During the first quarter, overall revenue increased 43 percent to $2.3 billion due to the Scripps acquisition, with the company's U.S. networks unit posting a 42 percent gain to $1.74 billion, driven by a 55 percent advertising improvement to $627 million, or 3 percent when adjusted for transactions. 

First-quarter international networks revenue jumped 47 percent to $1.09 billion, or 28 percent when stripping out the Scripps acquisition and currency effects.

Discovery in March closed its acquisition of Scripps, creating a powerhouse in the unscripted and lifestyle content field that combined assets like the Discovery Channel, TLC, Animal Planet and OWN with Scripps' HGTV, Travel Channel and Food Network channels.

The Discovery acquisition came during increased content industry consolidation, with big companies getting even bigger to gain leverage over competitors and allow for cost cuts.

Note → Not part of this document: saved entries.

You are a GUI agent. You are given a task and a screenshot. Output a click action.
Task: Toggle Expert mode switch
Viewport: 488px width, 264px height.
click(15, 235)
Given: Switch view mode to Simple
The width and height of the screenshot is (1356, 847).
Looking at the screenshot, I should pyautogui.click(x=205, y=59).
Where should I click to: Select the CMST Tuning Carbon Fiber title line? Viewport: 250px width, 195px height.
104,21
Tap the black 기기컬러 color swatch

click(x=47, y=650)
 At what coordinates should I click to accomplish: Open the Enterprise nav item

That comes as the number of U.S. pay TV subscribers has fallen amid cord-cutting and competition from digital outlets like Amazon Prime, Netflix and YouTube.

"The first quarter of 2018 was a historic and pivotal period for Discovery," said Zaslav in a statement that accompanied the latest financial results. "As our industry continues to evolve, we are uniquely positioned to maximize the value of our traditional pay TV business while driving new opportunities and growth from our digital and direct-to-consumer businesses around the world."

May 8, 9:30 a.m. Updated with comments from an analyst call.